On pot-culture we extract the following very full and plain instructions from the London Gardener's Chronicle of November, 1853:
"Let us begin with the bulbs in the condition in which they are usually found in the beginning of November, when they have done flowering. Some of mine have just gone out of flower; others are well ripened, and ready for repotting. But as their treatment after flowering is of great importance, we will suppose they have just dropt their blossoms-Remove them to a rather warm situation, and as dry as you can command, and give them little or no more water. I generally water lightly two or three times after my plants are placed in circumstances to ripen. A warm greenhouse or pit, kept rather close, if not moist, will effect this important desideratum perfectly. As soon as the bulbs are sufficiently matured, which will be known by the decay of the leaves and stems, they had better be repotted; not that this is of importance at present, but it will economise space, and prevent the operation being neglected until after they have made fresh roots. The soil in which they have been growing ought to be entirely removed from the bulbs, and the latter divided as may be thought proper, for there will always be found about the crown of the parent some small bulbs, which may be placed in 4-inch pots.

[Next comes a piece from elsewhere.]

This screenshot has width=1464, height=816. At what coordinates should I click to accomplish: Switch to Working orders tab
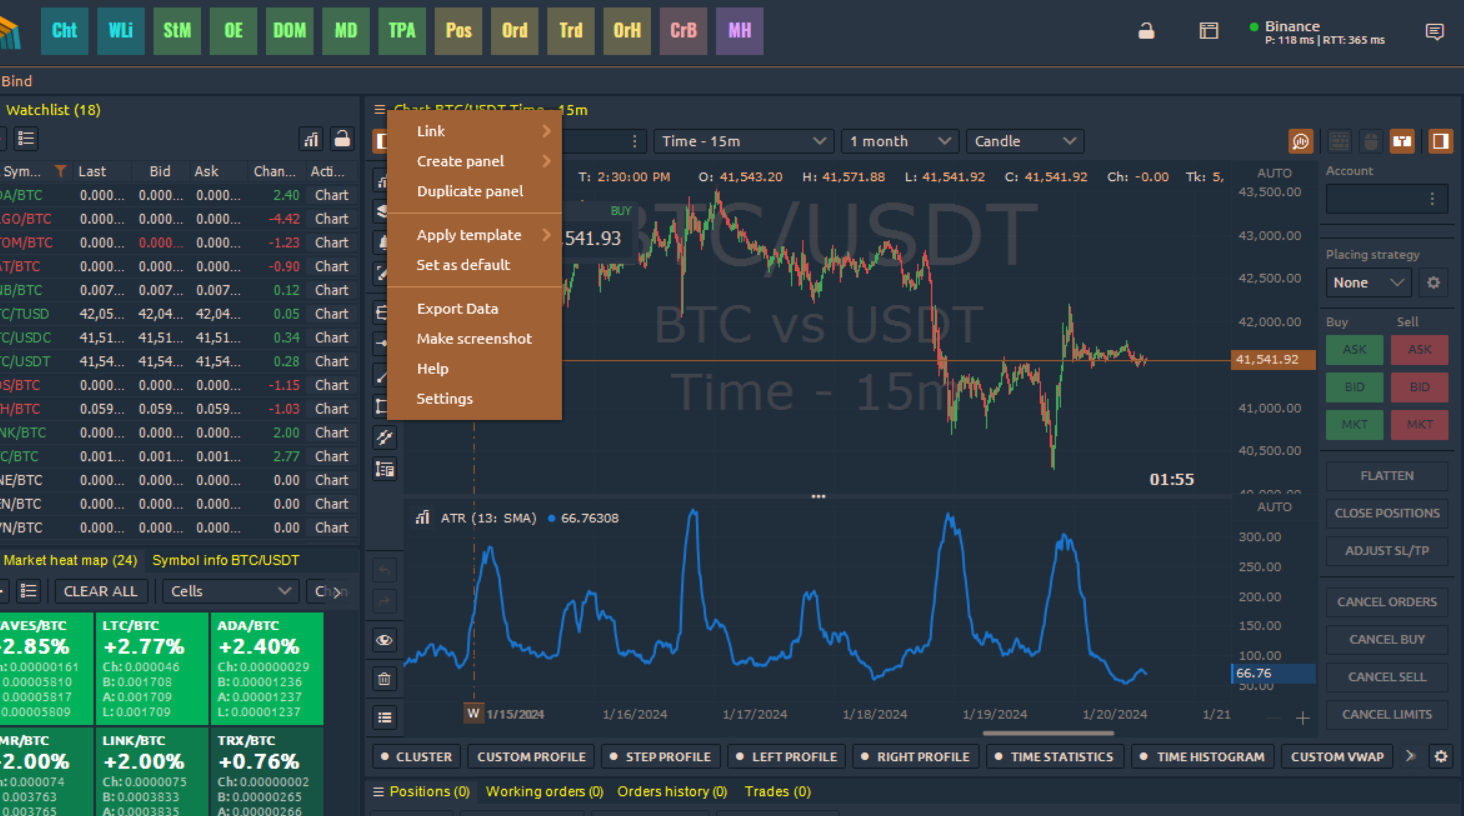pyautogui.click(x=544, y=791)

If the ripening process has been complete, the roots will not be troublesome, but if not there will be found a quantity of fresh roots remaining. When such is the case I leave them to themselves for some time longer, for I never pot while I require to out or break the stronger roots, but merely strip my fingers through them in order to remove those that are decayed. The pots should be just sufficiently large to receive the bulb and strong roots adhering to it; give a moderate watering to settle the soil, and place them in the greenhouse or cool pit. They will require no further attention until the season begins to excite vegetation, when they must be regularly attended to. Water as soon as you see signs of growth, but sparingly until they have made leaves, etc., to draw up and give off moisture. March will generally be found to be the time when they will commence growth. As soon as they are above the soil, remove them to a situation where they will be near the glass and have plenty of air, for after success depends upon getting them strong at this stage. Do not allow them to remain in the small pots in which they were wintered until their roots become matted; the best way of managing this is occasionally to examine them.

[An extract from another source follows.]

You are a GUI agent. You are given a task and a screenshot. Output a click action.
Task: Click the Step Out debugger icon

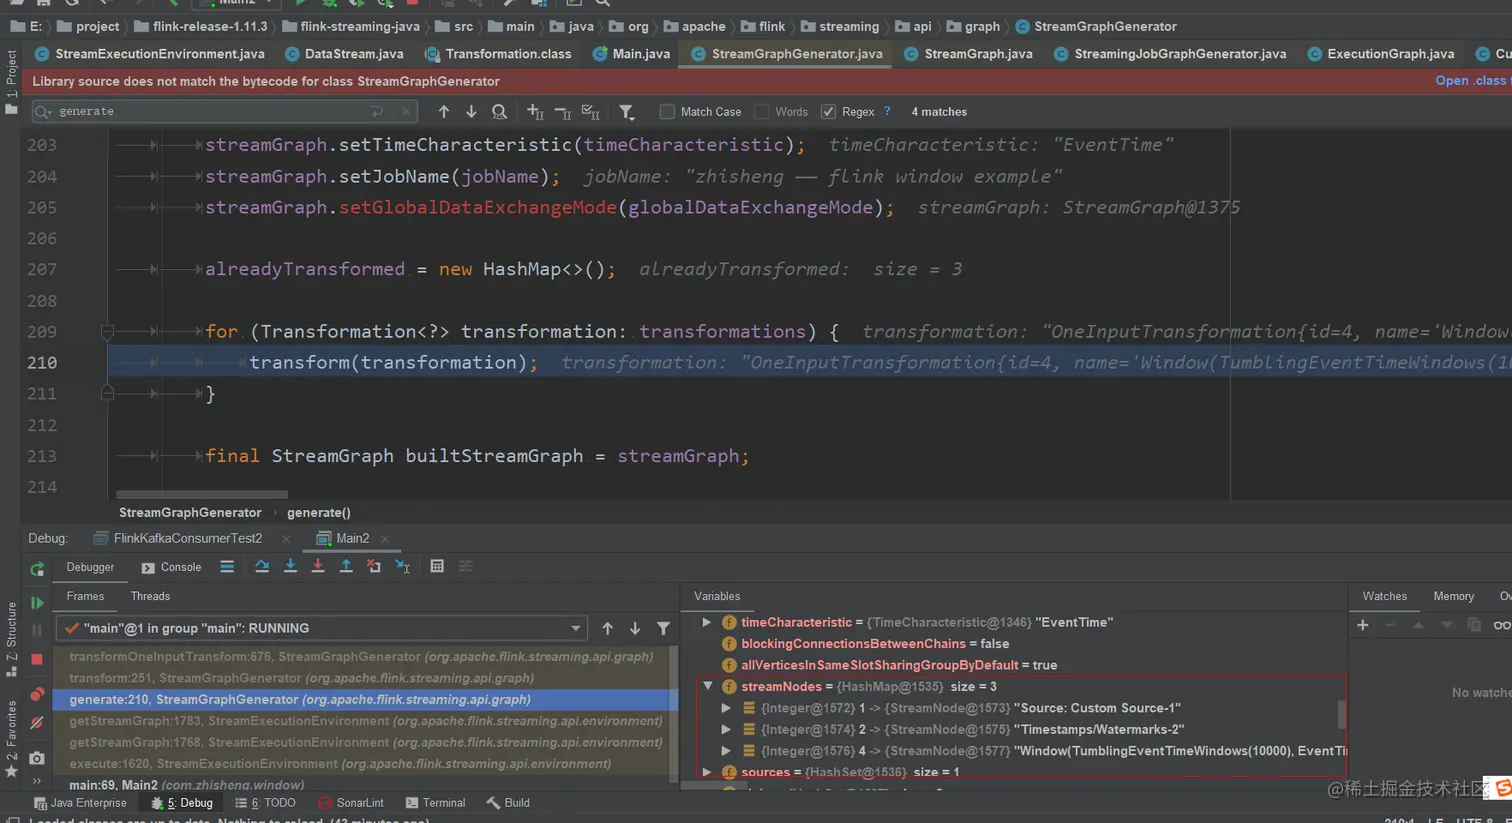(346, 567)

I always shift into the flowering-pots just as the plants have protruded an abundance of fresh roots against the sides of the pots. For strong bulbs with one stem use 12-inch pots, and for such as produce two stems a size larger. Weaker bulbs, such as produce about seven flowers, will not require pots above 8 inches, and offsets of the first year will not require above 5-inch pots. In shifting into the flowering-pots, be careful to place the crown of the bulbs about 8 inches below the surface of the soil, as they produce a quantity of strong roots from the base of the stem. They a strong bloom. As regards watering, they most have a careful supply, neither too much nor too little; but if they can be sprinkled overhead with the syringe before shutting up the house, they will not require much water at the roots for some time. Towards the end of May, if the weather is favorable, they may be placed in a warm sheltered spot out of doors, and ought to have their stems tied to a stake, in order to prevent their being injured by wind.